On 11/02/2011 11:33 PM, Ignacio Fernández Galván wrote:
Hi all,


I'm compiling and testing gromacs 4.5.3 in different machines, and I'm wondering
if it's normal that the ia64 is much slower than the x86_64

I don't know full details of the machines, because I'm not the administrator or
owner, but /proc/cpuinfo says:

ia64 (128 cores): Dual-Core Intel(R) Itanium(R) Processor 9140N

x86_64 (16 cores): Intel(R) Xeon(R) CPU           E5540  @ 2.53GHz

Just looking at the GHz, one is 2.5 and the other is 1.4, so I'd expect some
difference, but not a tenfold one: with 8 threads (mdrun -nt 8) I get 0.727
hours/ns on the x86_64, but 7.607 hours/ns on the ia64. (With 4 threads, it's
1.3 and 13.7).

I compiled both cases with gcc, although different versions, and default
options. I had read assembly or fortran kernels could help with ia64, but
fortran is apparently incompatible with threads, and when I tried with assembly
the mdrun seemed stuck (no timestep output was written). Is this normal? Is
there something else I'm missing?

GROMACS assembly kernels for IA64 have been known to have problems (see mailing list archives), but IIRC usually in compilation, not execution. You will need to inspect the first few hundred lines of the .log files where GROMACS reports what kernels are being used for the execution.

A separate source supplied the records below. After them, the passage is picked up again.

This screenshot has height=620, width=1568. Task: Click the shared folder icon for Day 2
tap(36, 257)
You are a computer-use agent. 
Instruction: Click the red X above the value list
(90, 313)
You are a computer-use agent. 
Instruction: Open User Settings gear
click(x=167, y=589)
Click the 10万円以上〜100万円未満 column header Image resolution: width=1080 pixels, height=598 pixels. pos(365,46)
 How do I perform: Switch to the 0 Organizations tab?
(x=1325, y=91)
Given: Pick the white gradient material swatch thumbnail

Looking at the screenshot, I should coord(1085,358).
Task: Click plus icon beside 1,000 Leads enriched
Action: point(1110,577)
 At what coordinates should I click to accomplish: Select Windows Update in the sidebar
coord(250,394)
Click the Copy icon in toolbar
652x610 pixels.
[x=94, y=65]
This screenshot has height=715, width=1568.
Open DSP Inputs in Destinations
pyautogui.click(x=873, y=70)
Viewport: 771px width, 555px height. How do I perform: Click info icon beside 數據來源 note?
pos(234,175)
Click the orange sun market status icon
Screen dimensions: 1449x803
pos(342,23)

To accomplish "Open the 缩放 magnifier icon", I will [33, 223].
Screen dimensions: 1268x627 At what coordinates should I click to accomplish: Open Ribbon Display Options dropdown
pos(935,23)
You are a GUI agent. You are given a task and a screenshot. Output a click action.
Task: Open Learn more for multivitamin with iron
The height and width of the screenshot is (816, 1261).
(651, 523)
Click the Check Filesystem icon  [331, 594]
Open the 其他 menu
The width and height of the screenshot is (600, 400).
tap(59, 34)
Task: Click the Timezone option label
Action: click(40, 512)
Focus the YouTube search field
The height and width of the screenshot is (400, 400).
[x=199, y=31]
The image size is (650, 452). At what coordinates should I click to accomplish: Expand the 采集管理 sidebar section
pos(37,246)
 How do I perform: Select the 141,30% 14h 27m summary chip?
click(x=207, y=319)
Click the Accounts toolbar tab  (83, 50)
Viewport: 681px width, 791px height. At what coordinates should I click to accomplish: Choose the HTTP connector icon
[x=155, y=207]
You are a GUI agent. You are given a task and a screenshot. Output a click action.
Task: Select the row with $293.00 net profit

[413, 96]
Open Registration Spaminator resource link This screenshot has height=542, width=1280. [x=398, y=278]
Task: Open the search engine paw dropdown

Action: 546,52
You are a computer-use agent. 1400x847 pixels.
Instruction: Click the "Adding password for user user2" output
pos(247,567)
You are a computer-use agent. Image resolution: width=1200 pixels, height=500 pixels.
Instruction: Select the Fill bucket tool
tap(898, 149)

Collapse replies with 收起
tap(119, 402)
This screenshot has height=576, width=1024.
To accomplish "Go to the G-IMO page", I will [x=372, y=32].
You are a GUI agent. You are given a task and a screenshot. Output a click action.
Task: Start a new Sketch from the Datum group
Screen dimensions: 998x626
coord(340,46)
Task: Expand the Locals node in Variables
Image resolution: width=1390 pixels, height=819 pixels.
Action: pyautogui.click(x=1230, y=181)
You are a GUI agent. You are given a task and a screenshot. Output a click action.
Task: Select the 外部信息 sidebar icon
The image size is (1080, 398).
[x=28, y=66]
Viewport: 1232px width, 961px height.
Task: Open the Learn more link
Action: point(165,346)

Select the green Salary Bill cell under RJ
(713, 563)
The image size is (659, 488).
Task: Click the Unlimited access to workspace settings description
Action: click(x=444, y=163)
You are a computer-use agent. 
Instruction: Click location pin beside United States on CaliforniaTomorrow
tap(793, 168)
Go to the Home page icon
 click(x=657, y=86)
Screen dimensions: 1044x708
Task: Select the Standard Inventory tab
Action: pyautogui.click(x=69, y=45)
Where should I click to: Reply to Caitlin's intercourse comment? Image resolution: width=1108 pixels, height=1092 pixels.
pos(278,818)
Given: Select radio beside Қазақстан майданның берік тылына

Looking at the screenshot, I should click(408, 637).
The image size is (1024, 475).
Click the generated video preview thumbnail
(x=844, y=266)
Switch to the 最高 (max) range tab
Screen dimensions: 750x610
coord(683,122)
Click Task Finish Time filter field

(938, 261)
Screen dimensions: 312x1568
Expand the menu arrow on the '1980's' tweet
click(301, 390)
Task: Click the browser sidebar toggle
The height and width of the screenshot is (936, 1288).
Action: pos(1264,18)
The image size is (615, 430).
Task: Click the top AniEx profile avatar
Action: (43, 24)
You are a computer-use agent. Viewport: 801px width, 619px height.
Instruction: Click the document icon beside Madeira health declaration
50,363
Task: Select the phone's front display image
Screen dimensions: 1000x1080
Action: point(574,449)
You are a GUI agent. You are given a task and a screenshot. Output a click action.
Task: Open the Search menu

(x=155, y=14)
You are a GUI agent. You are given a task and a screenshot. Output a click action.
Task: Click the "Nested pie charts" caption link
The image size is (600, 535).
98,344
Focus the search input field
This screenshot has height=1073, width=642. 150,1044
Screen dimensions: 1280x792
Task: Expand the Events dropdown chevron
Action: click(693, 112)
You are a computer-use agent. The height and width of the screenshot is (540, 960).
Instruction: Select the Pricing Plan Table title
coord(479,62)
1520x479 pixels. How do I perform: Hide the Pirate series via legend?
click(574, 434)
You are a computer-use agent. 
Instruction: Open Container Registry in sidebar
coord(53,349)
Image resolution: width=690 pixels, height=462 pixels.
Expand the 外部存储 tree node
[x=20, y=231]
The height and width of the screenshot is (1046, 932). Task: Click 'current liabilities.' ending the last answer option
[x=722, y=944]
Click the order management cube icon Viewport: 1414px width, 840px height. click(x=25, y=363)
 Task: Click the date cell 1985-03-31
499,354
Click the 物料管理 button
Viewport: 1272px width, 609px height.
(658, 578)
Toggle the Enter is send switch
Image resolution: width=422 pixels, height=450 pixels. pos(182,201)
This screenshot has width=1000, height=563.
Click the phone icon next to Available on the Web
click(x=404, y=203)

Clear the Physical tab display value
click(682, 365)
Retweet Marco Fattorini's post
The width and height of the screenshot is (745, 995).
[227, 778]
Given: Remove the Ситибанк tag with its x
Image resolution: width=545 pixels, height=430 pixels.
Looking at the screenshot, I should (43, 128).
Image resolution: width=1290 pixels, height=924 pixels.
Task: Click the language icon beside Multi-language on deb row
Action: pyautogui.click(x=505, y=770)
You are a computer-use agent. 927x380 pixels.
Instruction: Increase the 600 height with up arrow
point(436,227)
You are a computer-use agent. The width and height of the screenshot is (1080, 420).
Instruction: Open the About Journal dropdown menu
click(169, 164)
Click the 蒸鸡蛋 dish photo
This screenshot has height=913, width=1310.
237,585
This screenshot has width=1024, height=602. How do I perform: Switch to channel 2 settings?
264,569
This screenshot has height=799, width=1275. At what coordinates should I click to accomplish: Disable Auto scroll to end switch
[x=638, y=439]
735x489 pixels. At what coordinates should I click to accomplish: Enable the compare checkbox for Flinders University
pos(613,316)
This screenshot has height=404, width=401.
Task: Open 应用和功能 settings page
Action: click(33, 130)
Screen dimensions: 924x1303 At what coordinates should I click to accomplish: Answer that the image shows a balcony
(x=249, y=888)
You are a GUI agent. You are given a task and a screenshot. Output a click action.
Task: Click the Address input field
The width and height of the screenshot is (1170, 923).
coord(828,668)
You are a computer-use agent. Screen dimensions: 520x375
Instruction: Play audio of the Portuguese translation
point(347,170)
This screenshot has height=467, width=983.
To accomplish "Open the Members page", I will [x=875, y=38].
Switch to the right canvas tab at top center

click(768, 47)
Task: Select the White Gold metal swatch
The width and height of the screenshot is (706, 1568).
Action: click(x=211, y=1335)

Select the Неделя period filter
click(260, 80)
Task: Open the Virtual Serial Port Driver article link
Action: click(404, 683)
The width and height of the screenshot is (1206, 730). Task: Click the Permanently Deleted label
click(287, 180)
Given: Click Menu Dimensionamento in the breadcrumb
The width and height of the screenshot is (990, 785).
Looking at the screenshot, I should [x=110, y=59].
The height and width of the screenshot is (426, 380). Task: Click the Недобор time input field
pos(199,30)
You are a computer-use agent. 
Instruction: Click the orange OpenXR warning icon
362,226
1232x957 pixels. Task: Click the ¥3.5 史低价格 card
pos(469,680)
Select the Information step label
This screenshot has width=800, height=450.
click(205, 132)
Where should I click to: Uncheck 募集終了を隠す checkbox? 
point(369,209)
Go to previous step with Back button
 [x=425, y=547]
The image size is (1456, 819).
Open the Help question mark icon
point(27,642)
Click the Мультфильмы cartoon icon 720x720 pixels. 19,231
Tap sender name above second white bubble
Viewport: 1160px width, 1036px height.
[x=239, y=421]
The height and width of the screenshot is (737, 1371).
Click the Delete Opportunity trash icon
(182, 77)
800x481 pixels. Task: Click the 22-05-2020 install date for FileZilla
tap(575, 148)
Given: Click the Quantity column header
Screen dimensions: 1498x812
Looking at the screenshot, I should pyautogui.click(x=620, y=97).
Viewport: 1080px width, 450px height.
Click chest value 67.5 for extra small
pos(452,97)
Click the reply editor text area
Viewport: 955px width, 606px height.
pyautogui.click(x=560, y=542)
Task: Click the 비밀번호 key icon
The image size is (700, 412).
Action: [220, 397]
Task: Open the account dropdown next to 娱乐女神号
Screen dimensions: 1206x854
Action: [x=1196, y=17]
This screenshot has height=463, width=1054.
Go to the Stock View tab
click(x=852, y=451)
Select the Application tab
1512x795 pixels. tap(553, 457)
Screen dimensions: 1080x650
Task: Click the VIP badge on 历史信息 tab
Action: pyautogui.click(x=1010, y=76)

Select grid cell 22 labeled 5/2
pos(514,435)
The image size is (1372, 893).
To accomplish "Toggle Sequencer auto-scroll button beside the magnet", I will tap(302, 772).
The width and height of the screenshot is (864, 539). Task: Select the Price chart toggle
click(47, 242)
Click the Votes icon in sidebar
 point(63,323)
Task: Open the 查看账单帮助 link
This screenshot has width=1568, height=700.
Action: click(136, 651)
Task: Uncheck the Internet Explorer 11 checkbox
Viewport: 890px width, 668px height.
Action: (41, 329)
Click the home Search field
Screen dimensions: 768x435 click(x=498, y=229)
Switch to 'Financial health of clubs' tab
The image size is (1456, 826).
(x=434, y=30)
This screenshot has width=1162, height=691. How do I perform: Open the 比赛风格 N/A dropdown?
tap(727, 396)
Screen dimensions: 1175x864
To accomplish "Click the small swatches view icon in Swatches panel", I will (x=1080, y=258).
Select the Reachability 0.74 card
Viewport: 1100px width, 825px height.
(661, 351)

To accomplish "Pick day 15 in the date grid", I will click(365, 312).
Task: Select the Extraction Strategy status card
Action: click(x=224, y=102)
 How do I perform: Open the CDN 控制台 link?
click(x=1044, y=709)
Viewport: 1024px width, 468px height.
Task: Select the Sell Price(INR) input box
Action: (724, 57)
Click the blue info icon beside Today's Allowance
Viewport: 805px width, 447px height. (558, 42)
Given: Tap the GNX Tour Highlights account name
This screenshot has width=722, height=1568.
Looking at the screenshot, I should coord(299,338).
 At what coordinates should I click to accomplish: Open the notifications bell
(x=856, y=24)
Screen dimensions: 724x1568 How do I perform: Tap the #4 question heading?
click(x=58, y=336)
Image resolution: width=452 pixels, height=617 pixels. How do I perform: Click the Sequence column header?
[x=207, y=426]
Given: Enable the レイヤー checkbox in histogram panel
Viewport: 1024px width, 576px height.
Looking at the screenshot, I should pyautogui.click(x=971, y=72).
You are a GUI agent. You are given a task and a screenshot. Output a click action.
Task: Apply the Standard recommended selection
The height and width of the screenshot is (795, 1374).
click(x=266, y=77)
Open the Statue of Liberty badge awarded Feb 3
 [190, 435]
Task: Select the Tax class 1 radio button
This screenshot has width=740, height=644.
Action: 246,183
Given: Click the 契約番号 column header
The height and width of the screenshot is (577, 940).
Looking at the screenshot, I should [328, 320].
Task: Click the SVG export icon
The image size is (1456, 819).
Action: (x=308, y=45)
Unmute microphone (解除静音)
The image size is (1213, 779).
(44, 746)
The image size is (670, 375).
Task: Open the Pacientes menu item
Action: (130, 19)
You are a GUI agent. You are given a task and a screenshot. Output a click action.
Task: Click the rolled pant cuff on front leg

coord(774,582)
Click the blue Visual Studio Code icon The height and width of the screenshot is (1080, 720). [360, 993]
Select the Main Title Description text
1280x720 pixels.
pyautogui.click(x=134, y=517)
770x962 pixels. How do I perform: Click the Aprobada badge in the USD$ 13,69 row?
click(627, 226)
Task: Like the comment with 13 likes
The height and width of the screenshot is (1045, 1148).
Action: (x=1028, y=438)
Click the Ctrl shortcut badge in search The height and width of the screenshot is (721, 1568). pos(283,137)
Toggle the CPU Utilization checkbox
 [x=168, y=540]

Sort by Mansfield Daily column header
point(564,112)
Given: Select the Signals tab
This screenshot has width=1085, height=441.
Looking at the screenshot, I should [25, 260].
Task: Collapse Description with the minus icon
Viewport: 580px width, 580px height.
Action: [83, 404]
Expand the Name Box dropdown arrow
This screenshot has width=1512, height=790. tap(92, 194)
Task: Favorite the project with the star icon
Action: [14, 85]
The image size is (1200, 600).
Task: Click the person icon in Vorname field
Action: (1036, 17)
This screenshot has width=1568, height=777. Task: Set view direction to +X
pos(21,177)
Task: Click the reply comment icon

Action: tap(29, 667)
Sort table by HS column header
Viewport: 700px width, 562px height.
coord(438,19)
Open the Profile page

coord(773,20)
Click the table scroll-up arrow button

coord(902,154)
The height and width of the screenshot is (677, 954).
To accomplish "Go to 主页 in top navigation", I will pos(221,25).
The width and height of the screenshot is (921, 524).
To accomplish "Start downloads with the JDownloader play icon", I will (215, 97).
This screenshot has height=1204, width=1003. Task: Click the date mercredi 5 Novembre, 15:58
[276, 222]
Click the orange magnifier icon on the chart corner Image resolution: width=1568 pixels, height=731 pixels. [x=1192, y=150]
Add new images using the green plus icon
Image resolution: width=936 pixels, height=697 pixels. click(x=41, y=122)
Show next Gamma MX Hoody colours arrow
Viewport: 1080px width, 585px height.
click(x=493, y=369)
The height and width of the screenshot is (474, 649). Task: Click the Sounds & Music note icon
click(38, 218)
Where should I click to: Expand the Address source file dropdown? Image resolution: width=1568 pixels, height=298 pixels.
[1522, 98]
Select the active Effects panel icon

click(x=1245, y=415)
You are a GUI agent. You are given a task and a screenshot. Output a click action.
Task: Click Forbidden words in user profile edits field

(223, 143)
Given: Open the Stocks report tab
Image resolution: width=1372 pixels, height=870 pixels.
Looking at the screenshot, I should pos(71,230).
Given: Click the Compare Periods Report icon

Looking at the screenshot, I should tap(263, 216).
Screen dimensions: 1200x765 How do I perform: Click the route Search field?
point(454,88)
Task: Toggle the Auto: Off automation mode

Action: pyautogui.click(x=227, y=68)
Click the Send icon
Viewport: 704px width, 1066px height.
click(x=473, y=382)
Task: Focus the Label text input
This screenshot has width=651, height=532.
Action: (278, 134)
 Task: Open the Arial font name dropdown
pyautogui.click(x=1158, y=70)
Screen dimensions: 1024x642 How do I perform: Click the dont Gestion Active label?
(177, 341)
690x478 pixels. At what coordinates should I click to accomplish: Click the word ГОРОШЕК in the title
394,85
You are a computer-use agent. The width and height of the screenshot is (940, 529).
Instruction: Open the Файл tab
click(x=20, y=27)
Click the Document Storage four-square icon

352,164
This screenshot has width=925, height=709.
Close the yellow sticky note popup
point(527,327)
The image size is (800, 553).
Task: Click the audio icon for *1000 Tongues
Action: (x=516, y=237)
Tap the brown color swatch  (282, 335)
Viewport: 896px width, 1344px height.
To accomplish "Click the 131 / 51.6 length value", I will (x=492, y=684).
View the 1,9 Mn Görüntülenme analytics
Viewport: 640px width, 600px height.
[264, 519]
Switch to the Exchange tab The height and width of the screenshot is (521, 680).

Also, in the x86_64 system I get much lower performance with 12 or 16 threads, I
guess that could be because of the cores/processors, but I don't know what's the
exact configuration of the machine. Again: is this normal?

We can't say with the information given. For best performance, the number of threads cannot exceed the number of physical cores available to one processor. To go higher, you need to compile and use GROMACS with MPI, not threading. If the IA64 is "dual core" then you are not measuring anything useful. You also need to be sure you're measuring for a decent length of time - a few minutes at least.